• **EXERCISE DIRECTIONS**: Please restate, word for word, the lines below that begin at the one with "Viewport: 800px width, 407px" and end at the one with "has width=1200, height=547.". Leave out all other lines.

[DATA SHOWN Boundary: Start]

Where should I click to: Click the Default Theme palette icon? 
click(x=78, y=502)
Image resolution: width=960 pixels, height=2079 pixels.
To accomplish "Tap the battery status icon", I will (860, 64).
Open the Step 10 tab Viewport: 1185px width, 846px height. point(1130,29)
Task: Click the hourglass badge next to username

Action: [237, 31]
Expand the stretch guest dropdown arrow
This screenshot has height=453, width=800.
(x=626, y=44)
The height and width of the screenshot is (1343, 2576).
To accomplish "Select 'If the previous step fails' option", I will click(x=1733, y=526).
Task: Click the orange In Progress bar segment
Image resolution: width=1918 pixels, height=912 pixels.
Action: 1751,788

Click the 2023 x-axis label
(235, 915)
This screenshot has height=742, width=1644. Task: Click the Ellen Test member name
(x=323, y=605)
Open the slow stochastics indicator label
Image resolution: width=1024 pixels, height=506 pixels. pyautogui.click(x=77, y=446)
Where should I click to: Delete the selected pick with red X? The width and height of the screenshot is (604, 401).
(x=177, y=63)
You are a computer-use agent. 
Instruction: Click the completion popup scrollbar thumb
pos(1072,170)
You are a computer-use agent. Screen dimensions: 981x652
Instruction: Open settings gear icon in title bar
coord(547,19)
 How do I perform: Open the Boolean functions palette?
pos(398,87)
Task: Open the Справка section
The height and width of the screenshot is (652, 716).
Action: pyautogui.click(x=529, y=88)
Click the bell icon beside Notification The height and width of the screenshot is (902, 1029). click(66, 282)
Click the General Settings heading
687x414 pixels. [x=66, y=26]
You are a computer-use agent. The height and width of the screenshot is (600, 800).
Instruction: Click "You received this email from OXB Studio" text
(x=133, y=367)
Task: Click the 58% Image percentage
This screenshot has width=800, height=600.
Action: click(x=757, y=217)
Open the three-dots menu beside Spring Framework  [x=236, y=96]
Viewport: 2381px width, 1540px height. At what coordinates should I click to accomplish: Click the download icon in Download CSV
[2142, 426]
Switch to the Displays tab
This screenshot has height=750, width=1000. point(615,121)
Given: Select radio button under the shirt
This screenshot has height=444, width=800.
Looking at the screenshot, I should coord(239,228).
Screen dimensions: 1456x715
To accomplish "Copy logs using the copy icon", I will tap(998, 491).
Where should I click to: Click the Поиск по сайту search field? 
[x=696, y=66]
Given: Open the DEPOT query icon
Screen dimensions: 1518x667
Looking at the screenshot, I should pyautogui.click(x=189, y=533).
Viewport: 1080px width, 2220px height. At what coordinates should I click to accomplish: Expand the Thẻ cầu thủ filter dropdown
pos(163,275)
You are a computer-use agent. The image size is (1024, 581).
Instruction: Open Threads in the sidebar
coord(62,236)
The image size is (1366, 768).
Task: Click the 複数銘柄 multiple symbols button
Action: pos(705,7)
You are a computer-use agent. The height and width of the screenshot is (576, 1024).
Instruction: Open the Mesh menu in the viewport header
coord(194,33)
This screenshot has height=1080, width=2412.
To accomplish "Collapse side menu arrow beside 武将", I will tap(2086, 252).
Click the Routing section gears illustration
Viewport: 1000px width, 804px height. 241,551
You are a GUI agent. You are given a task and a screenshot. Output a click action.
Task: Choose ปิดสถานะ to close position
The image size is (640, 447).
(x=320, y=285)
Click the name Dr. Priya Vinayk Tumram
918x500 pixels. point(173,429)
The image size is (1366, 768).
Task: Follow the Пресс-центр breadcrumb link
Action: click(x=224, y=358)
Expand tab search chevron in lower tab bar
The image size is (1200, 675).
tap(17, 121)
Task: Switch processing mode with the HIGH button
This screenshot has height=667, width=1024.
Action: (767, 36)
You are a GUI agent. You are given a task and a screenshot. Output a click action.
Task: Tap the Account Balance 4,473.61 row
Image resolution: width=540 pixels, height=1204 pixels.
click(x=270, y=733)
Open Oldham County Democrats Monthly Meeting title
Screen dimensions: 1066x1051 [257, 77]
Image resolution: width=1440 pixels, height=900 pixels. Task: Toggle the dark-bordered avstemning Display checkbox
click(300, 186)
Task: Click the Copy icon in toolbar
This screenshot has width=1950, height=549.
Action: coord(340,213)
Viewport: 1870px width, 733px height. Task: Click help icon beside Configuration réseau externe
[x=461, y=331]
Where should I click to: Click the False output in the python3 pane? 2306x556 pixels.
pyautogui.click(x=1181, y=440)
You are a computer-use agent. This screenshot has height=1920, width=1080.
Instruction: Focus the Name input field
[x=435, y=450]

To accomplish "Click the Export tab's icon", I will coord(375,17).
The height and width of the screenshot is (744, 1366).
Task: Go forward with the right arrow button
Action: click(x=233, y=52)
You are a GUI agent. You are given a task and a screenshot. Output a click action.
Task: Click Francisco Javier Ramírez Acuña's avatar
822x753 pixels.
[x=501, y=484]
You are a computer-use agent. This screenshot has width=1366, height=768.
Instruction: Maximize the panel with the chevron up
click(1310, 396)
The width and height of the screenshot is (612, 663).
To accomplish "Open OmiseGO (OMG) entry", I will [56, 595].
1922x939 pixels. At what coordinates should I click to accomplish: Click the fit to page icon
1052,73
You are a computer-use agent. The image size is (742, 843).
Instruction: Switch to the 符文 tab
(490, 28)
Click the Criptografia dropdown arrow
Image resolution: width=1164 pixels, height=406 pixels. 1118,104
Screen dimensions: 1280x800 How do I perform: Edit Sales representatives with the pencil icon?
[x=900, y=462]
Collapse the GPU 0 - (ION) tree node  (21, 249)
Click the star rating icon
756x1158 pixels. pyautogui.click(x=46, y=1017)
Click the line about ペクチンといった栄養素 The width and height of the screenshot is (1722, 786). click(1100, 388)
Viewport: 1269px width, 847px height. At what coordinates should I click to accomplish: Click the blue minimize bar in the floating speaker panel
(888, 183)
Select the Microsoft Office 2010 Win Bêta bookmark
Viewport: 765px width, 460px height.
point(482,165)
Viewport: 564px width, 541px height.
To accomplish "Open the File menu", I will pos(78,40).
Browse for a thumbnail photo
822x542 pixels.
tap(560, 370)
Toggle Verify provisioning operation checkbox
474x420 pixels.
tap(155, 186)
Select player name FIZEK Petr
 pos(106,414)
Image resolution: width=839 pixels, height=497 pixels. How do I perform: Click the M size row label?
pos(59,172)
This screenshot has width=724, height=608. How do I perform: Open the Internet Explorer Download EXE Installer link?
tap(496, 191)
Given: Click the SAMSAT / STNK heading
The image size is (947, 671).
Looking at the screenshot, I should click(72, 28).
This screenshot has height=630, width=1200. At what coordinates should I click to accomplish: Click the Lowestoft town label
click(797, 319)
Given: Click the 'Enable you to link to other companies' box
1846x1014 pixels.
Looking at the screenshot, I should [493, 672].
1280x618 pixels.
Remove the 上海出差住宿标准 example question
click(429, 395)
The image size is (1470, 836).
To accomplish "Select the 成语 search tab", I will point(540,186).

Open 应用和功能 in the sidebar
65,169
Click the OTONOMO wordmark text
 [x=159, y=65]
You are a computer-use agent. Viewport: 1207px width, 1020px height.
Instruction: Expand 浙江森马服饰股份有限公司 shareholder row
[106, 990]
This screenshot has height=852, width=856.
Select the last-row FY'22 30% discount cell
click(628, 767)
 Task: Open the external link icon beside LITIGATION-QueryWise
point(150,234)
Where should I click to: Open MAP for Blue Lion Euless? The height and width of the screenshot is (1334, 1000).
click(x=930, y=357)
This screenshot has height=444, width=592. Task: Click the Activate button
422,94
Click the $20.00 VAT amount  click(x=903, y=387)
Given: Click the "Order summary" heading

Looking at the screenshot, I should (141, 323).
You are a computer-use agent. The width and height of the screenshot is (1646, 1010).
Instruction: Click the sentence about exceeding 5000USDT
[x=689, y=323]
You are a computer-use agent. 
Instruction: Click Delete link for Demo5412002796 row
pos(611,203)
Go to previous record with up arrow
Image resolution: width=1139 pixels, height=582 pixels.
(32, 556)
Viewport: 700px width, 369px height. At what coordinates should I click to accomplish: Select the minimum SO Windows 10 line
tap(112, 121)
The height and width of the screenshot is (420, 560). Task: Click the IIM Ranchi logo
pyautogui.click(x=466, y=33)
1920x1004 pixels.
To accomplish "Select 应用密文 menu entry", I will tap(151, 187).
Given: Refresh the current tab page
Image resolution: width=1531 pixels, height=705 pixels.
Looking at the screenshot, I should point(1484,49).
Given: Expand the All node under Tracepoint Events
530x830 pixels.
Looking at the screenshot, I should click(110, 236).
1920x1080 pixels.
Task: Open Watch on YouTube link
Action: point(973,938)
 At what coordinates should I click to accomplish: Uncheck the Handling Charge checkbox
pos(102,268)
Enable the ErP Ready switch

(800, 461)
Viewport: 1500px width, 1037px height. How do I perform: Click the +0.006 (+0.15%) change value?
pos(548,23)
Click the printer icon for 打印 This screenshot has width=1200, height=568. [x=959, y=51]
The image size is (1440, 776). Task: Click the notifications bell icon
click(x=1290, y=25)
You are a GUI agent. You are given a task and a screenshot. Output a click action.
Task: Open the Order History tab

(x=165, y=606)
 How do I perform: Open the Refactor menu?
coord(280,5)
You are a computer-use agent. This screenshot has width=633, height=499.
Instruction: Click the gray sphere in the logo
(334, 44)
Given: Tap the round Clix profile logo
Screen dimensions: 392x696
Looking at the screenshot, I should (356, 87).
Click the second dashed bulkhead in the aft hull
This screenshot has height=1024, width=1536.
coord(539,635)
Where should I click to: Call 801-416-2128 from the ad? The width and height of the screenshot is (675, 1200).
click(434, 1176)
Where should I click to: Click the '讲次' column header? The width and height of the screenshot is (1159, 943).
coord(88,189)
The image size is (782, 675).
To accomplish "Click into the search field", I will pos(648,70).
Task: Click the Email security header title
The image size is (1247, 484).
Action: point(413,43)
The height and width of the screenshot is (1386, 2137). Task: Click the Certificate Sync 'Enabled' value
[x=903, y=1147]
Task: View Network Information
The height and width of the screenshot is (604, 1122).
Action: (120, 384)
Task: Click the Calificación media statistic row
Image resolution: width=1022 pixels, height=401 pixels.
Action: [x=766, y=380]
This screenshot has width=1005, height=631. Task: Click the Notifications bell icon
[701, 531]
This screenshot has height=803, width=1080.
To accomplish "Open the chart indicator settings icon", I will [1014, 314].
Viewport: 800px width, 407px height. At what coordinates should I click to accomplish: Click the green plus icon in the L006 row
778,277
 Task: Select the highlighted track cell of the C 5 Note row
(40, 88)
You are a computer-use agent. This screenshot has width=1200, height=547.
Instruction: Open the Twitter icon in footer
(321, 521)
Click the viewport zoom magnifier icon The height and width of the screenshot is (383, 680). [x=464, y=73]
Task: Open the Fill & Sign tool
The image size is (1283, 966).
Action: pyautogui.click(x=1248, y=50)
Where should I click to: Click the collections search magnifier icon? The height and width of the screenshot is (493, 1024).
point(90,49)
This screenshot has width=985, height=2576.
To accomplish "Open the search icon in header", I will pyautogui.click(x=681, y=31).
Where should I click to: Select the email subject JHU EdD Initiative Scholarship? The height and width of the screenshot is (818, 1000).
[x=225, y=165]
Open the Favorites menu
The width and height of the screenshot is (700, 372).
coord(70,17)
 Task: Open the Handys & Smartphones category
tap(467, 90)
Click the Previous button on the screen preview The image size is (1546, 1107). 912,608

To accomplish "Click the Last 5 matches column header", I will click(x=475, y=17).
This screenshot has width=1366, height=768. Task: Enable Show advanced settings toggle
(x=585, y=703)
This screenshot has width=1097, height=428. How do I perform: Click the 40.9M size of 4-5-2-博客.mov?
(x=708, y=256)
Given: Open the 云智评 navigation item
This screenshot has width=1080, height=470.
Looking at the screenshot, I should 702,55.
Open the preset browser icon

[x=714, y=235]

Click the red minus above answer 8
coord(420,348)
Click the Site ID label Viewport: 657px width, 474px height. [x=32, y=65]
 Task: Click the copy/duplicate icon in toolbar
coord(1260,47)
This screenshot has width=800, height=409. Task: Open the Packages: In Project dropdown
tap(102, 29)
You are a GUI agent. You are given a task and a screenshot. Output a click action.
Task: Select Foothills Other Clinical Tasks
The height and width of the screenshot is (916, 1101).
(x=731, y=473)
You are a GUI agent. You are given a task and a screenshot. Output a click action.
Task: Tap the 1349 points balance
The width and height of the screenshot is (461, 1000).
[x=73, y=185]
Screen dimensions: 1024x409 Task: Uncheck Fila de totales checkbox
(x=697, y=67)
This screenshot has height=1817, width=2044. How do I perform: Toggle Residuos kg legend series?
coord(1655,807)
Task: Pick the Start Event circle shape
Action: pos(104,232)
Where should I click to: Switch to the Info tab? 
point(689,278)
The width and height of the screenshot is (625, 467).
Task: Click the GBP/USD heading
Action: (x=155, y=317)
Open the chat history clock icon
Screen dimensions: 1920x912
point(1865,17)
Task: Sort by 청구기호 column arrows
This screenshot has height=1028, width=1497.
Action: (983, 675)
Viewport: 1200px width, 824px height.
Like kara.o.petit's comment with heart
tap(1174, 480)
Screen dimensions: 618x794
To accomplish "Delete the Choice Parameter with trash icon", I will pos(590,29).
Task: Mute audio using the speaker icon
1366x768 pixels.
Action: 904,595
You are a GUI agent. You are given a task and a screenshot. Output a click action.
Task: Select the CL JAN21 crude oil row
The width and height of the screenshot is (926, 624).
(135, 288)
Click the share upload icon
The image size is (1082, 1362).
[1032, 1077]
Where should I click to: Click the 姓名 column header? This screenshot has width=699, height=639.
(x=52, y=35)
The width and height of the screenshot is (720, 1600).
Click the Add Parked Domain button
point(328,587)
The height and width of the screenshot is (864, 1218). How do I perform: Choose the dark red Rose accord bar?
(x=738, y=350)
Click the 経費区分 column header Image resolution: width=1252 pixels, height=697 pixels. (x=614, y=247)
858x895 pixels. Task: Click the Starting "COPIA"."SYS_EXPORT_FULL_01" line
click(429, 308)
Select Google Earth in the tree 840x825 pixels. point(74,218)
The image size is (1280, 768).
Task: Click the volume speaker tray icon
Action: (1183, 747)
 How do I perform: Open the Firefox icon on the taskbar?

[DATA SHOWN Boundary: End]

• **EXERCISE RESPONSE**:
Viewport: 800px width, 407px height. At what coordinates should I click to accomplish: Click the green plus icon in the L006 row
778,277
 Task: Select the highlighted track cell of the C 5 Note row
(40, 88)
You are a computer-use agent. This screenshot has width=1200, height=547.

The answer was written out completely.